Word and element location data »
####

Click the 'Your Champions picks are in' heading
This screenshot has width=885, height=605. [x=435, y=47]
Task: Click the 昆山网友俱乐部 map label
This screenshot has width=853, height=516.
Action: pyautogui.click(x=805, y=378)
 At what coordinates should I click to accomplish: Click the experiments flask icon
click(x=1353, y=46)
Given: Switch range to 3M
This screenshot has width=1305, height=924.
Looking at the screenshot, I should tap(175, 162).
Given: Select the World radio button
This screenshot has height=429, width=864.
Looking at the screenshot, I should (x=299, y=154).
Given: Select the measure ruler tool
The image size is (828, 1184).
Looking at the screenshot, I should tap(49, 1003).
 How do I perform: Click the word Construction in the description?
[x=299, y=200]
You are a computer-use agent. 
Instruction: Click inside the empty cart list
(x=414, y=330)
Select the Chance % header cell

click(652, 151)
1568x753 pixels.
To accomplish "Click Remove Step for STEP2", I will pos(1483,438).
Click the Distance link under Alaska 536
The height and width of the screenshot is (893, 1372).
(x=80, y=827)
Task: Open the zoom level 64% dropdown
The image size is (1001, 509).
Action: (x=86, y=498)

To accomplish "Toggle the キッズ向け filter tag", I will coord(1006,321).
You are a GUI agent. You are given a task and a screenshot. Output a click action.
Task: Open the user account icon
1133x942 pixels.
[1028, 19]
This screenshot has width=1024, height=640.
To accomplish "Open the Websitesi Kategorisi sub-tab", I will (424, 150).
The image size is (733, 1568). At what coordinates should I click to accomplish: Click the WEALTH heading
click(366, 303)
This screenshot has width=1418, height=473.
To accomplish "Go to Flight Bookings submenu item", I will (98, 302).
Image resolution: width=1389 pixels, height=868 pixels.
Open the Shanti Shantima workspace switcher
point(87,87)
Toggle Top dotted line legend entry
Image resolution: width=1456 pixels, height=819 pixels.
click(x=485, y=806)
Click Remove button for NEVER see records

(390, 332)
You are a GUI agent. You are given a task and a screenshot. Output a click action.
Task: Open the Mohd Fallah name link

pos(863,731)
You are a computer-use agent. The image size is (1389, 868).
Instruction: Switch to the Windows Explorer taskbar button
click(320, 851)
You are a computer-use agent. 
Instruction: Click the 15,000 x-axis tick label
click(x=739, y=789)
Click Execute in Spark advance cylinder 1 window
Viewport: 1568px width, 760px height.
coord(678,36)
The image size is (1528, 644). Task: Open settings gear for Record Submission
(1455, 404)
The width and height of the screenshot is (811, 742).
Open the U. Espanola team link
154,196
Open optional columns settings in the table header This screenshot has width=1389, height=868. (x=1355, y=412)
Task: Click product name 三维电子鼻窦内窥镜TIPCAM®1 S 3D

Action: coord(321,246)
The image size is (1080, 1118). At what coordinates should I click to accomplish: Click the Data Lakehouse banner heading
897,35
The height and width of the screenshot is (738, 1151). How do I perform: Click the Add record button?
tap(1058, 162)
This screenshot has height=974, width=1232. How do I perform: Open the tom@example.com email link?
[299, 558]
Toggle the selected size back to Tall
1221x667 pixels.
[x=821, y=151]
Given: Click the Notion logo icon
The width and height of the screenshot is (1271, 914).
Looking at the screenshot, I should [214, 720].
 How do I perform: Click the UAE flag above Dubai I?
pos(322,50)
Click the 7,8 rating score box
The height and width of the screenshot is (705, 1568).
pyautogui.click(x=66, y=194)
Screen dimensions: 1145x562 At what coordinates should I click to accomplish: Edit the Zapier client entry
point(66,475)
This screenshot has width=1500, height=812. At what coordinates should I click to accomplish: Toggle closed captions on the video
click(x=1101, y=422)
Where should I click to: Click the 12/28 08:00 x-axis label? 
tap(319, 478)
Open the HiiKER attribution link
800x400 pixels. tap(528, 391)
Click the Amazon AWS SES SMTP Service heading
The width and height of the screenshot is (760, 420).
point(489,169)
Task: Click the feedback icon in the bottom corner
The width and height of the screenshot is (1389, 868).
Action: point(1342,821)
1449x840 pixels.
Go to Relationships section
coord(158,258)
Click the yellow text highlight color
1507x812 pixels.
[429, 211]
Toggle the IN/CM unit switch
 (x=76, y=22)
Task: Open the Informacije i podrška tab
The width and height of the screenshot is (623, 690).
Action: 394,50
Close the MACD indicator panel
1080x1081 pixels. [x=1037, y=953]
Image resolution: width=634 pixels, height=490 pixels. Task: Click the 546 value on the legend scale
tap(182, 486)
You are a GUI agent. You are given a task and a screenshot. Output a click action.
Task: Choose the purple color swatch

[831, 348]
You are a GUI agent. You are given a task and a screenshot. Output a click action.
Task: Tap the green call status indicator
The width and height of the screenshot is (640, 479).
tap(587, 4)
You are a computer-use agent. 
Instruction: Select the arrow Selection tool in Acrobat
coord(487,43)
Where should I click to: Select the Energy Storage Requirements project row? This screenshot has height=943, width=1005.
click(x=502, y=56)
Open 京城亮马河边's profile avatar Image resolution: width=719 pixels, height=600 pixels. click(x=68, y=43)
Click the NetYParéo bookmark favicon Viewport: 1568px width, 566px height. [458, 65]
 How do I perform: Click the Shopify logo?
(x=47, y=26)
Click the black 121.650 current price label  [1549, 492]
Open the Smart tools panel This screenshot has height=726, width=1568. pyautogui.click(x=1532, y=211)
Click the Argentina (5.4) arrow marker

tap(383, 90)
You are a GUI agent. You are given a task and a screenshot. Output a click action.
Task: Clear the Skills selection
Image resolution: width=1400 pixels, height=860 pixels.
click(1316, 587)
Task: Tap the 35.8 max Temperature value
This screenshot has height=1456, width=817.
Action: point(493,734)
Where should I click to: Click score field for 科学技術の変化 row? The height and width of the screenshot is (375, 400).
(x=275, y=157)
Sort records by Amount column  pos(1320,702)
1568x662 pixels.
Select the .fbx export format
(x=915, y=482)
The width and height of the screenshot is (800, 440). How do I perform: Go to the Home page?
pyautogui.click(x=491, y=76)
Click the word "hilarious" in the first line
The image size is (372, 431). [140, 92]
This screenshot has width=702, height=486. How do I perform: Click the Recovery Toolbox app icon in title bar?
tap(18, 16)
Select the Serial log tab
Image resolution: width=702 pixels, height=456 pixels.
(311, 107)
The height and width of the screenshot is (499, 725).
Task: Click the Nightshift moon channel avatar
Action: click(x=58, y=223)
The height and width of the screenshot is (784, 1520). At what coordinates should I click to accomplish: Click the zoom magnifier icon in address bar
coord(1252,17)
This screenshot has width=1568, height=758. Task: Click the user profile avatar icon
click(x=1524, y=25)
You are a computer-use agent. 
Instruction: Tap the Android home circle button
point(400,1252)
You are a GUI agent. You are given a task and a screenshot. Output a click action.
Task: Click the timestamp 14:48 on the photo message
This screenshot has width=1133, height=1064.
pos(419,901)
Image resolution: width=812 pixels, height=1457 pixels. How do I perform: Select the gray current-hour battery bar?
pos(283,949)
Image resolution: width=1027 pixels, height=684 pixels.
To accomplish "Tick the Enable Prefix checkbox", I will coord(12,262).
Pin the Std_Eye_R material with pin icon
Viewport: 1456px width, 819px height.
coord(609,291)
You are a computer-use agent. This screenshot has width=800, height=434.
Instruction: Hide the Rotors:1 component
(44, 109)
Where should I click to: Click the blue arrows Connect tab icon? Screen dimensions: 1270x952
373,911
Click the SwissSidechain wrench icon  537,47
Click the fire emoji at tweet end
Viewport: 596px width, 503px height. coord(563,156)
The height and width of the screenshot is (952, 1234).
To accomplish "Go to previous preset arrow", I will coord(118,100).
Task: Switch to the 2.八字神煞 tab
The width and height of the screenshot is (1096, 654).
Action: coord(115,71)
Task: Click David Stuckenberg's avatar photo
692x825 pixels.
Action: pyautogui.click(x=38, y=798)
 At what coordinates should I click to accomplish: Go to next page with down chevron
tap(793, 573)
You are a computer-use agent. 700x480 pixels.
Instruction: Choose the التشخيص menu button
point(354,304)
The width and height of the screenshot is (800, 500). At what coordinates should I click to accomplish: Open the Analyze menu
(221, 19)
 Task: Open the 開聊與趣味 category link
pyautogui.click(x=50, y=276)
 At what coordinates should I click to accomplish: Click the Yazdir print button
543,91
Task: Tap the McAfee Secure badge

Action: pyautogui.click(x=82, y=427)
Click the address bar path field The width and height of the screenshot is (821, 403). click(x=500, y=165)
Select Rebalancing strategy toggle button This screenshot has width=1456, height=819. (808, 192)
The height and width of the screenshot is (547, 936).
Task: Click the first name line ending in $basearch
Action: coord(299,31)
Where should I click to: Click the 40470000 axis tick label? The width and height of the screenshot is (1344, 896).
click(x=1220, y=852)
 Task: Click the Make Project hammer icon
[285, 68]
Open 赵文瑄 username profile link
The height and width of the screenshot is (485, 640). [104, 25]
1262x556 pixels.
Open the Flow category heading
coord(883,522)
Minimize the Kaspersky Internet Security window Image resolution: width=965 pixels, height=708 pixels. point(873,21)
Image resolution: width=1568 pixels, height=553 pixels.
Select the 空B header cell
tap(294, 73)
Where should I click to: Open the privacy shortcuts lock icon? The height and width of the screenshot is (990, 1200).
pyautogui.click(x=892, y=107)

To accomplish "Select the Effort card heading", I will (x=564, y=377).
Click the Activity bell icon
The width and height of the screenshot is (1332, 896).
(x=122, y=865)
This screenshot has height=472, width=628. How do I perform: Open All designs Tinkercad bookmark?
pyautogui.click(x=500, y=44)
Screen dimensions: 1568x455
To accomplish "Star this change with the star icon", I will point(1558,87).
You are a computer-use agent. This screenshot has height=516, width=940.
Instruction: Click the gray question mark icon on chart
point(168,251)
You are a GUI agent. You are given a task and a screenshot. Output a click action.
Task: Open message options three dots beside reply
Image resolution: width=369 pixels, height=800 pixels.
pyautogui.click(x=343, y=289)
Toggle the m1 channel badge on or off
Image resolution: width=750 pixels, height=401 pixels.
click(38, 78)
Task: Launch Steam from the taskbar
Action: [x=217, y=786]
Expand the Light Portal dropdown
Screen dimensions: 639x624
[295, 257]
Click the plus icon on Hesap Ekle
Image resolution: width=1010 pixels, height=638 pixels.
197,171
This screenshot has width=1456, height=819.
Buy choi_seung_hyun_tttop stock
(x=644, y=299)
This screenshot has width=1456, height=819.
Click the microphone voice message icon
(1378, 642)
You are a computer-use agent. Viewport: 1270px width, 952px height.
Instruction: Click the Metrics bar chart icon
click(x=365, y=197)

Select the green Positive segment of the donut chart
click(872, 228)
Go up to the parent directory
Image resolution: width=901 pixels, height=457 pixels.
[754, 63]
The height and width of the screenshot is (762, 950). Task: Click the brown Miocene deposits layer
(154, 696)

####

Print the lines of the data above, from the line that contains "Toggle Top dotted line legend entry" through the line that contains "point(489,169)", reproducing each one precisely.

Correct result »
Toggle Top dotted line legend entry
Image resolution: width=1456 pixels, height=819 pixels.
click(x=485, y=806)
Click Remove button for NEVER see records

(390, 332)
You are a GUI agent. You are given a task and a screenshot. Output a click action.
Task: Open the Mohd Fallah name link

pos(863,731)
You are a computer-use agent. The image size is (1389, 868).
Instruction: Switch to the Windows Explorer taskbar button
click(320, 851)
You are a computer-use agent. 
Instruction: Click the 15,000 x-axis tick label
click(x=739, y=789)
Click Execute in Spark advance cylinder 1 window
Viewport: 1568px width, 760px height.
coord(678,36)
The image size is (1528, 644). Task: Open settings gear for Record Submission
(1455, 404)
The width and height of the screenshot is (811, 742).
Open the U. Espanola team link
154,196
Open optional columns settings in the table header This screenshot has width=1389, height=868. (x=1355, y=412)
Task: Click product name 三维电子鼻窦内窥镜TIPCAM®1 S 3D

Action: coord(321,246)
The image size is (1080, 1118). At what coordinates should I click to accomplish: Click the Data Lakehouse banner heading
897,35
The height and width of the screenshot is (738, 1151). How do I perform: Click the Add record button?
tap(1058, 162)
This screenshot has height=974, width=1232. How do I perform: Open the tom@example.com email link?
[299, 558]
Toggle the selected size back to Tall
1221x667 pixels.
[x=821, y=151]
Given: Click the Notion logo icon
The width and height of the screenshot is (1271, 914).
Looking at the screenshot, I should [214, 720].
 How do I perform: Click the UAE flag above Dubai I?
pos(322,50)
Click the 7,8 rating score box
The height and width of the screenshot is (705, 1568).
pyautogui.click(x=66, y=194)
Screen dimensions: 1145x562 At what coordinates should I click to accomplish: Edit the Zapier client entry
point(66,475)
This screenshot has width=1500, height=812. At what coordinates should I click to accomplish: Toggle closed captions on the video
click(x=1101, y=422)
Where should I click to: Click the 12/28 08:00 x-axis label? 
tap(319, 478)
Open the HiiKER attribution link
800x400 pixels. tap(528, 391)
Click the Amazon AWS SES SMTP Service heading
The width and height of the screenshot is (760, 420).
point(489,169)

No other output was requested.